Therapeutic Targeting of B Cells and T Cells in Autoimmune Diabetes

Schematic summary of the biological mechanisms observed after parenteral CD20 and oral CD3 antibody administration. Parenteral CD20 administration leads to massive depletion of B cells expressing the surface antigen. The consequences of this depletion are a deprivation of autoantigen-presenting B cells and an inhibition of autoantigen spreading. Another described consequence is the induction of regulatory B cells (8). After oral delivery, CD3 antibody reaches the intestine and reported data show uptake in the intestinal mucosa and Peyer patches (20). Local stimulation of adaptive/induced Tregs that express distinct phenotypes, depending on the model, is observed. In the report by Hu et al. (13), the cells were CD4⁺FoxP3⁻ IL-10–producing, thereby closely resembling Tr1 cells. In the work by Weiner and colleagues (20–22). in the experimental allergic encephalomyelitis model, in the collagen-induced arthritis model, and in the streptozotocin-induced diabetes model, the cells were CD4⁺FoxP3⁻TGF-β/LAP⁺TGF-β–dependent.
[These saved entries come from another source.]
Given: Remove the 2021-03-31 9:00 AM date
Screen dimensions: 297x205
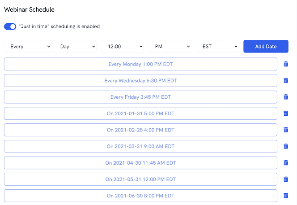Looking at the screenshot, I should tap(286, 146).
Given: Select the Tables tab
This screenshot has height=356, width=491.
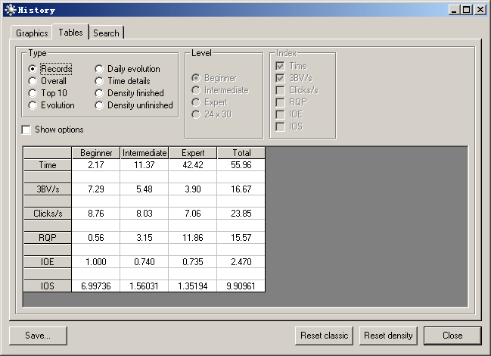Looking at the screenshot, I should click(x=71, y=32).
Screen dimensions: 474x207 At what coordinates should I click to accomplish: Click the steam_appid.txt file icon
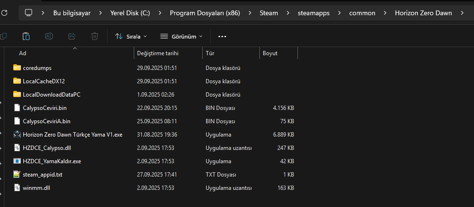(18, 175)
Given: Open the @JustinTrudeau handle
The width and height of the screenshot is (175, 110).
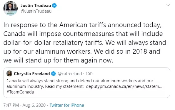Looking at the screenshot, I should (x=36, y=11).
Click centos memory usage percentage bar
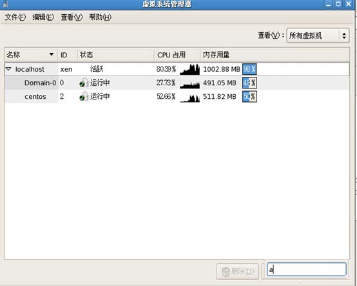Viewport: 357px width, 286px height. pyautogui.click(x=249, y=97)
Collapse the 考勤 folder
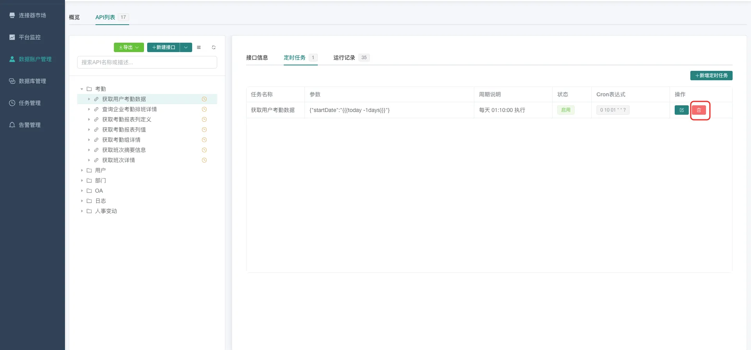751x350 pixels. pyautogui.click(x=82, y=89)
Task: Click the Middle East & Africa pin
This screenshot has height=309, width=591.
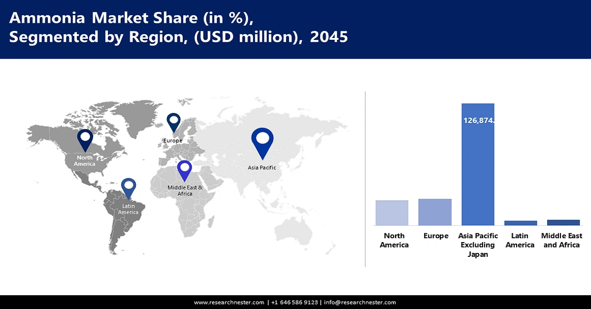Action: [x=185, y=170]
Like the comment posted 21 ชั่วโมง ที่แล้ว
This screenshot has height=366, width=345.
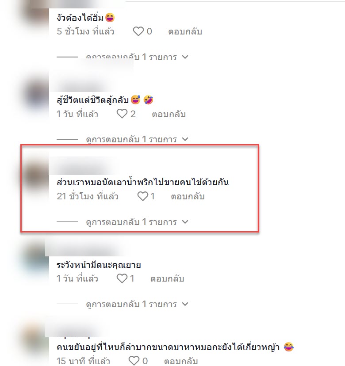(143, 196)
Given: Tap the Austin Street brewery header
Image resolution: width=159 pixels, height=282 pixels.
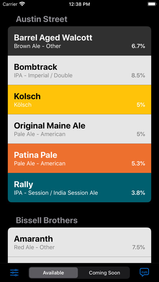Looking at the screenshot, I should (42, 19).
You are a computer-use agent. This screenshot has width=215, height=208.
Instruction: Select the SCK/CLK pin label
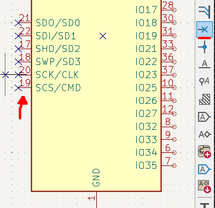tap(57, 75)
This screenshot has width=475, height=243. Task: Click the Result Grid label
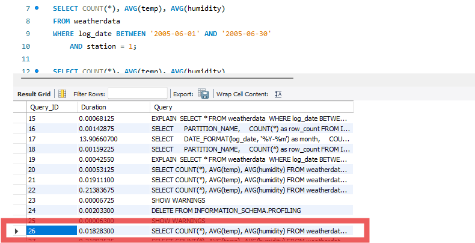pyautogui.click(x=34, y=94)
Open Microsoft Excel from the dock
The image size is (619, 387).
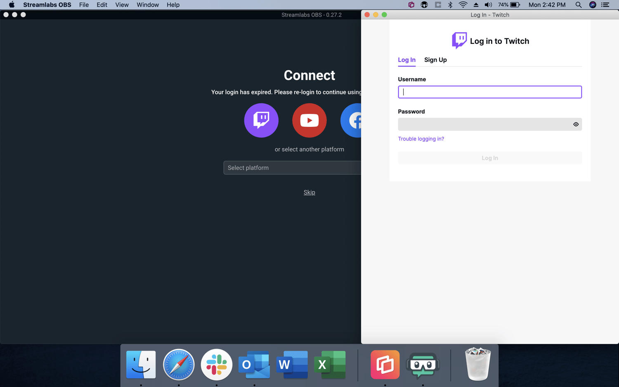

In further studies it will be important to elucidate the pattern of migration of these induced Tregs; does the pattern go from Peyer patches to mesenteric lymph nodes and then to pancreatic lymph nodes or to the bloodstream? It also will be important to define the relationship between these “polyclonal” Tregs induced in the intestine and CD4⁺FoxP3⁺ Tregs, which probably include antigen-specific Tregs, present in the target tissue and that have a suppressive function that appears upregulated by the combined treatment (13).